[Opening Input material section]

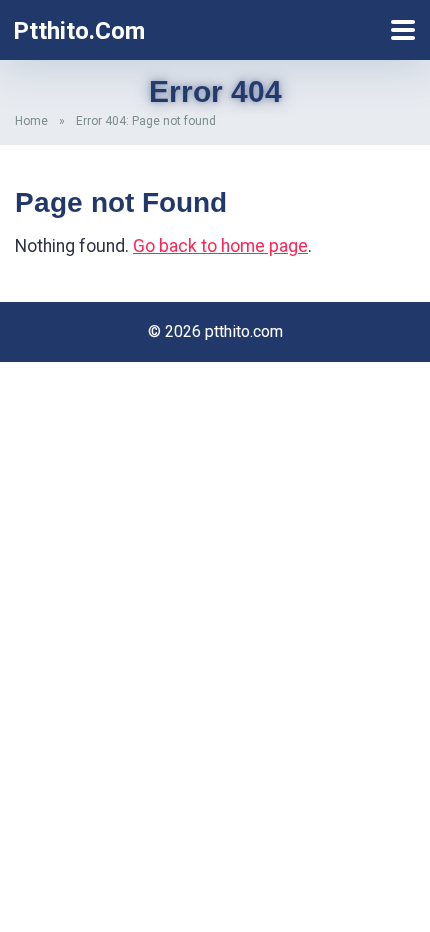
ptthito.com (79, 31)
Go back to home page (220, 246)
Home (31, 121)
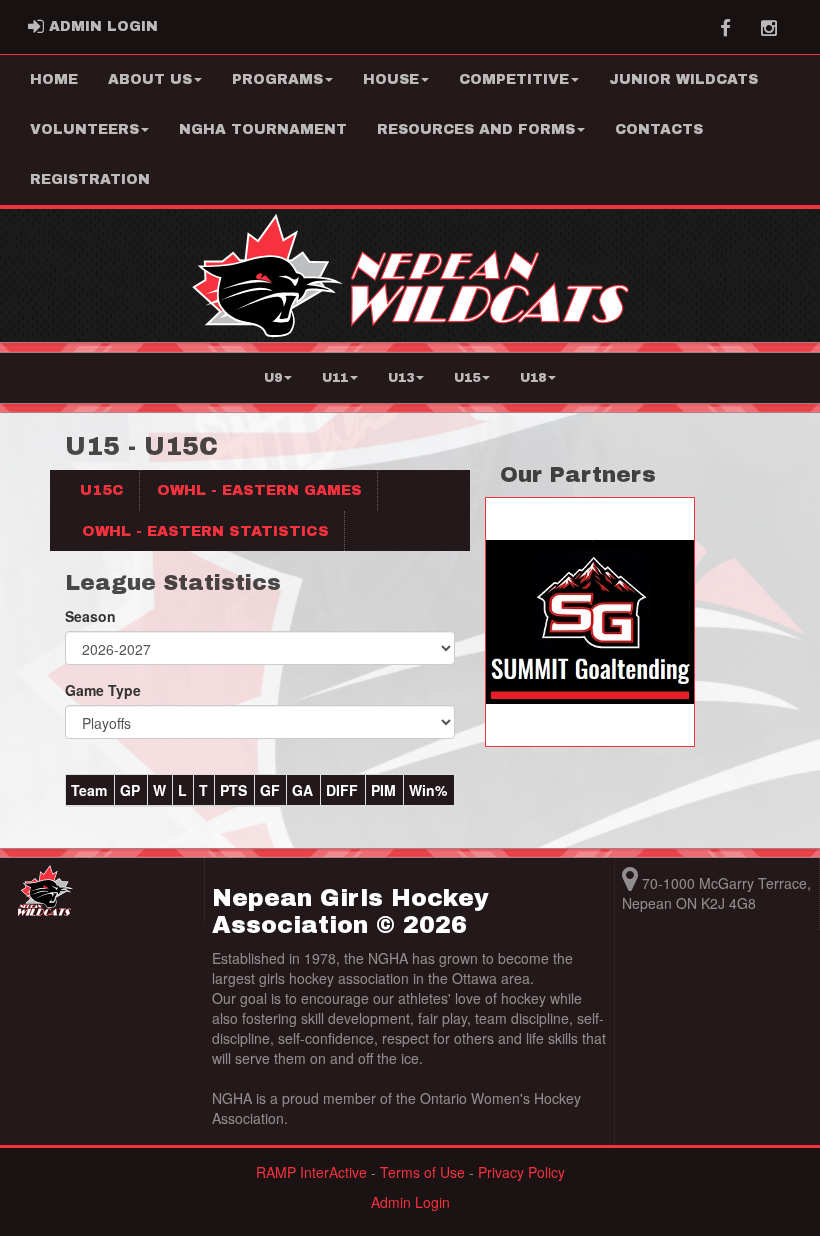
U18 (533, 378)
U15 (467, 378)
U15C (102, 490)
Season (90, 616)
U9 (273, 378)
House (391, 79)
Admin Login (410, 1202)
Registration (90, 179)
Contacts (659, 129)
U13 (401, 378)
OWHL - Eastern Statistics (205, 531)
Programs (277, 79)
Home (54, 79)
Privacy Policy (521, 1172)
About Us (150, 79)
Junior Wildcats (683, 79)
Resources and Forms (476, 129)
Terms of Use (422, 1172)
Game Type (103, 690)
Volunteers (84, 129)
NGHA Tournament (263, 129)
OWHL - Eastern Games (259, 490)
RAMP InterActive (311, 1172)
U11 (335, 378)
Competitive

[Closing Input material section]

▶ _Exercise aim_: Please retype exactly, and only, the lines starting at the one that contains "NGHA Tournament (263, 129)" and ending with the last line of the material.

▶ _Exercise output_:
NGHA Tournament (263, 129)
OWHL - Eastern Games (259, 490)
RAMP InterActive (311, 1172)
U11 (335, 378)
Competitive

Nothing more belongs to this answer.